Fortunately, Ehrenreich and Fletcher have something quite constructive to add: They identify a serious, contemporary economic condition that all but requires leftists to fashion entirely different critiques and proposals than those of the past, even the recent past of the 60’s and 70’s:

What is most galling, from a socialist perspective, is the dawning notion that capitalism may be leaving us with less than it found on this planet, about 400 years ago, when the capitalist mode of production began to take off. Marx imagined that industrial capitalism had potentially solved the age-old problem of scarcity and that there was plenty to go around if only it was equitably distributed. But industrial capitalism–with some help from industrial communism–has brought about a level of environmental destruction that threatens our species along with countless others. The climate is warming, the oil supply is peaking, the deserts are advancing and the seas are rising and contain fewer and fewer fish for us to eat..

As Ehrenreich and Fletcher admit, the left doesn’t yet have a coherent plan to meet this lack of abundance.
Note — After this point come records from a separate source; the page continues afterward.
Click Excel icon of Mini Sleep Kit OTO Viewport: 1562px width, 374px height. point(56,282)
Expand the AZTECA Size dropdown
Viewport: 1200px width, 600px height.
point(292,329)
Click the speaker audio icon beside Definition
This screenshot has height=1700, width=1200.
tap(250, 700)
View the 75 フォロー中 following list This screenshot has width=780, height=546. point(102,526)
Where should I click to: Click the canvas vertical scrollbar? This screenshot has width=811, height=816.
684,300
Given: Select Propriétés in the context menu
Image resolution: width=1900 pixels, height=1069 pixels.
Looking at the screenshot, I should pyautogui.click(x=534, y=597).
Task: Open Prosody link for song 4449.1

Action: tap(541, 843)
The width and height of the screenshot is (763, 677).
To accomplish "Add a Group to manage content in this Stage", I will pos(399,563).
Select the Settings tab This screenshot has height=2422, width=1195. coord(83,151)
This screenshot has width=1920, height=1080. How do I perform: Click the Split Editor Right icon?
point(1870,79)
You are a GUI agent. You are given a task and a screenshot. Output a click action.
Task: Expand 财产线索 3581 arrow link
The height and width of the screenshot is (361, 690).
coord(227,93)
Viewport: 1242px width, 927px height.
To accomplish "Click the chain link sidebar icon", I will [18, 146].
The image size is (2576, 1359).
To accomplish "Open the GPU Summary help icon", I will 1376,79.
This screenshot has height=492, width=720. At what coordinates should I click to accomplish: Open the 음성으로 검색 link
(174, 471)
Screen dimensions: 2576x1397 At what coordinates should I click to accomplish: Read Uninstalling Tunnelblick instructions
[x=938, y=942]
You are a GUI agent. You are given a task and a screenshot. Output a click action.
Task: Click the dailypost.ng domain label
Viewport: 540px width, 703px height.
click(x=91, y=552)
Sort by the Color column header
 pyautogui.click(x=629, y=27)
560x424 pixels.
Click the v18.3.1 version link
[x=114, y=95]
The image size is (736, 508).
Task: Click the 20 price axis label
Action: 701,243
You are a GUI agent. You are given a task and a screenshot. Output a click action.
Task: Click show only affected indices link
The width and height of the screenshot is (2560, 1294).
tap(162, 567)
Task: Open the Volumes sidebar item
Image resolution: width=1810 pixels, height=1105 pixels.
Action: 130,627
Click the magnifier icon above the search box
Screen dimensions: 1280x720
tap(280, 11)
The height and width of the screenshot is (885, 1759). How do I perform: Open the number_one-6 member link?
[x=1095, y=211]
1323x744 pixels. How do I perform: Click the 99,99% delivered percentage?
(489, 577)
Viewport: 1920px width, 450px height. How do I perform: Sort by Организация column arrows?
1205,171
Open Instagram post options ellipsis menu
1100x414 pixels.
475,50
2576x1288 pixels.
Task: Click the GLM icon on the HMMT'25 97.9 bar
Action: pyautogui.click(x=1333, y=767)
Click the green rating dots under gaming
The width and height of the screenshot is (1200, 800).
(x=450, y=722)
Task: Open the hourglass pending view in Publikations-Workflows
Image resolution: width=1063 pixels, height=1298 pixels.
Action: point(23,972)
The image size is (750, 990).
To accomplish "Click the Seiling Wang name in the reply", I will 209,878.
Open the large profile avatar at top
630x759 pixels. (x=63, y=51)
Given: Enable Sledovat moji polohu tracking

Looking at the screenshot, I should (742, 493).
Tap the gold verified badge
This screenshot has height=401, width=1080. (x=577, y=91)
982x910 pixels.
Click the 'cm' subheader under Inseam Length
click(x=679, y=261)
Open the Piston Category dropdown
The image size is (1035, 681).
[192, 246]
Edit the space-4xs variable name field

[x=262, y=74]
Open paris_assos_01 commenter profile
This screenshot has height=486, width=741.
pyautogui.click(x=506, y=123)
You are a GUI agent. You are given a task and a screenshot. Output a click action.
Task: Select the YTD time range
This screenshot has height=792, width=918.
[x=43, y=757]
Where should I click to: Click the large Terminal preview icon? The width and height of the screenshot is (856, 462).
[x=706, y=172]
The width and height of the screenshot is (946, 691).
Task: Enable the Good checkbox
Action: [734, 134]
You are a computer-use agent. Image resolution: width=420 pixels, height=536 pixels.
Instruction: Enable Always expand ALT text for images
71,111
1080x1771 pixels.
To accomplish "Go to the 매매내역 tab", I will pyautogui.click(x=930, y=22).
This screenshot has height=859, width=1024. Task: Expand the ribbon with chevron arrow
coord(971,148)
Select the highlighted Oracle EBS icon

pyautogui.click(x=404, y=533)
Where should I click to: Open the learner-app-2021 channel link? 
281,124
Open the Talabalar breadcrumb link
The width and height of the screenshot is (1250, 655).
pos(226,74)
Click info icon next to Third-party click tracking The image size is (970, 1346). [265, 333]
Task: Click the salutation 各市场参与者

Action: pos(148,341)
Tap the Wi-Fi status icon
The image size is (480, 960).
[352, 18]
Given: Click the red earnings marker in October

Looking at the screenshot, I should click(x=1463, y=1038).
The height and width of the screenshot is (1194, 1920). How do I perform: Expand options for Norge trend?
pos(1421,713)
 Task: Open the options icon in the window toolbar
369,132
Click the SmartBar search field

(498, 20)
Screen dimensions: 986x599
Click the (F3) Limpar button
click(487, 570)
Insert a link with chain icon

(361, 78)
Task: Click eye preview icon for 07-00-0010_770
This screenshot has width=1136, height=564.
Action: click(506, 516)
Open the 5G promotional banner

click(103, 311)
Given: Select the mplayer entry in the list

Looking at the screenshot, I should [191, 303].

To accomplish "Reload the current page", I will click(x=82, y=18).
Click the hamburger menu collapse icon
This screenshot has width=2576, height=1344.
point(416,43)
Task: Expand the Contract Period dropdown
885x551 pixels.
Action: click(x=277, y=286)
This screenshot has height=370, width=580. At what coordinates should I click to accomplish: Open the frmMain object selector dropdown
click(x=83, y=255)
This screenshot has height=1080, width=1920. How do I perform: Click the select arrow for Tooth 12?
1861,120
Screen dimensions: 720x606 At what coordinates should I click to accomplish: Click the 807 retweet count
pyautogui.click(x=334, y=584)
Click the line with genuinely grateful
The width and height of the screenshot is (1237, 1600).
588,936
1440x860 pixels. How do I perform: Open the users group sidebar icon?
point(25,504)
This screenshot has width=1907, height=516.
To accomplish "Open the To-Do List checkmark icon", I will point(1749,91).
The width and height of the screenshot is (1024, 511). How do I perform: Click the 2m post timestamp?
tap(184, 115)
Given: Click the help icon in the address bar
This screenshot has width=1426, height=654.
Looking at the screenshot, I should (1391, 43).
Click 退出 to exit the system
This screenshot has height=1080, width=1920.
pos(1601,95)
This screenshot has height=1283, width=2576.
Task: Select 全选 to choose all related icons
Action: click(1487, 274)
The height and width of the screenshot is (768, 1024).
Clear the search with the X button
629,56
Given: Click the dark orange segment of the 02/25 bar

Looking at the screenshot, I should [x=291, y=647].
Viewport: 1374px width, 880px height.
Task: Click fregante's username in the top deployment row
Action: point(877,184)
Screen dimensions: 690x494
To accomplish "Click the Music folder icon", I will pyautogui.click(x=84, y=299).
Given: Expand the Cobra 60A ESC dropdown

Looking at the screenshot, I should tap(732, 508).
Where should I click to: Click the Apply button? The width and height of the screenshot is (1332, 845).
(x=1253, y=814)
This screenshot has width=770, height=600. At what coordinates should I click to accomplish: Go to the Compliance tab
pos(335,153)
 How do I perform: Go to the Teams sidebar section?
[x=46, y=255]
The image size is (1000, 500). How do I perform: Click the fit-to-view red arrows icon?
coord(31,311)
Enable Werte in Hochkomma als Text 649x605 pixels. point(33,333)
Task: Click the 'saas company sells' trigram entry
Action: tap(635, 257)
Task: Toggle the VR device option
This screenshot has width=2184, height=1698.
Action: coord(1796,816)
But – and I agree it is to the left’s credit – they recognize they must develop one. That is a vast improvement over the magical laissez-faire delusion of the right, the assertion that no plan is the best plan.

I’ll never be anything close to a socialist (you’re welcome to try to convince me, but you won’t) and I’ll always be a liberal. What that means, among other things, is that I can recognize a smart idea when I hear it. Ehrenreich and Fletcher are genuinely on to something and I look forward not only to more left voices in the media but to pondering the left’s answers to the questions and problems these two writers pose.

[Revised slightly after the original post, to clarify my sense of Amy Goodman’s position in the media.]